─── RECORDS FOR THIS EXERCISE ───
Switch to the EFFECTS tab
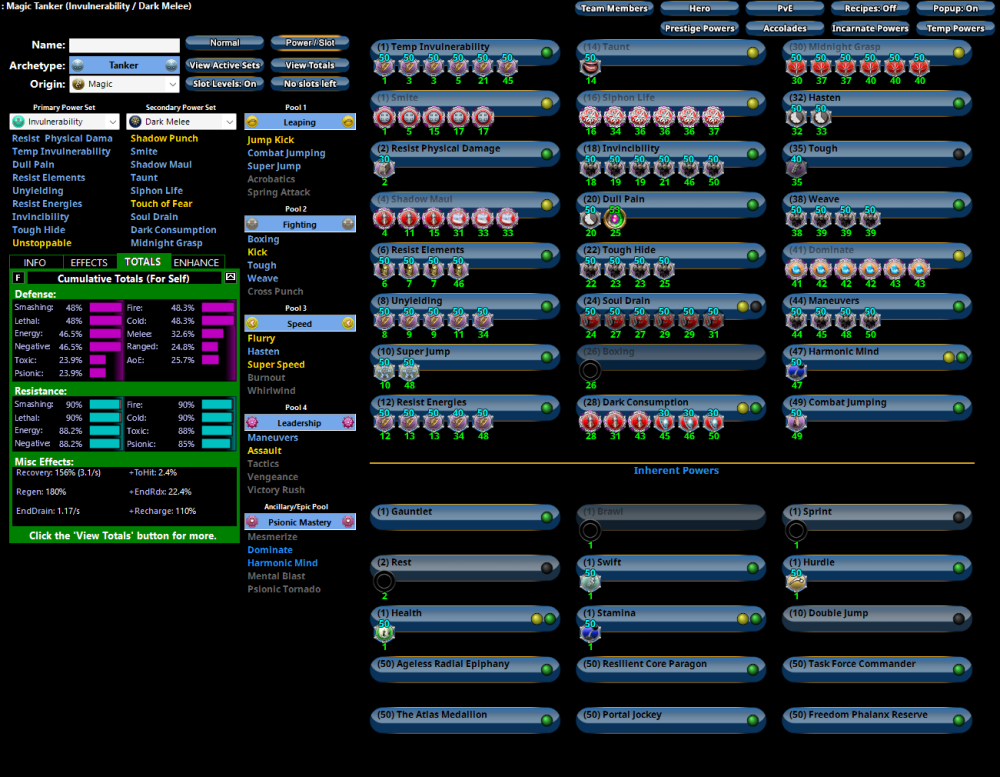 pos(89,262)
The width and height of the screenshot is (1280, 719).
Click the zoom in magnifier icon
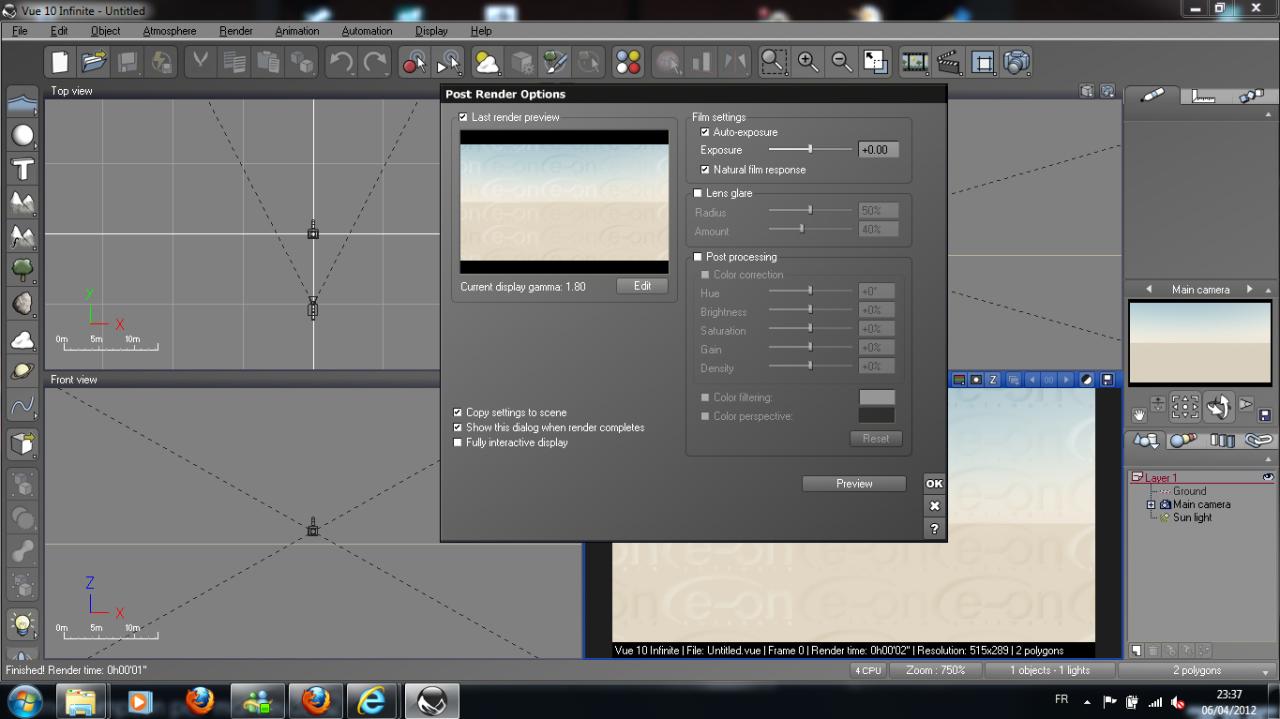[808, 63]
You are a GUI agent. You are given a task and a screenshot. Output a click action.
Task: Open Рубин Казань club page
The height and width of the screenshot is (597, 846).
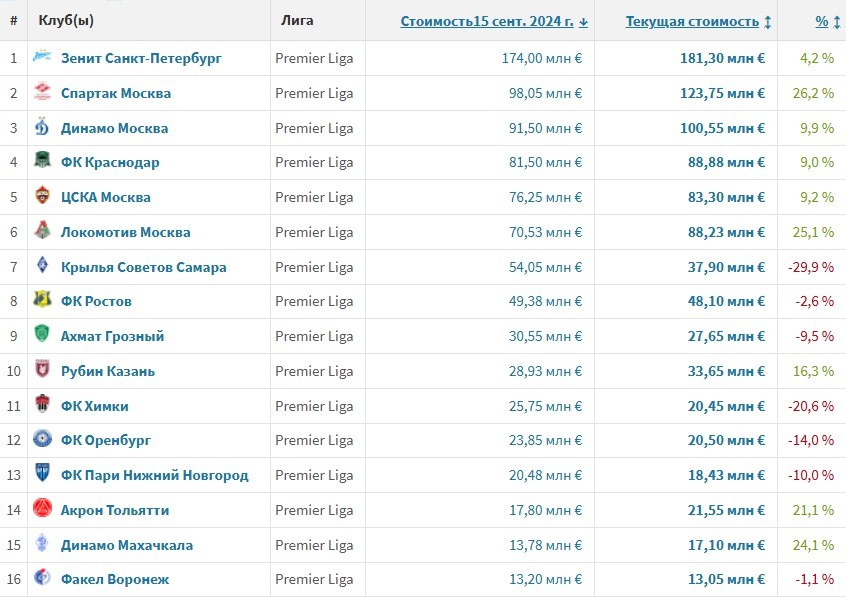click(x=108, y=371)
───
## YOUR OBJECTIVE
Make an exact copy of the lines above, starting at the line that contains "The height and" and running through the final line of the entries. Omit the pictures.

## WRITTEN RESPONSE
The height and width of the screenshot is (597, 846).
click(x=108, y=371)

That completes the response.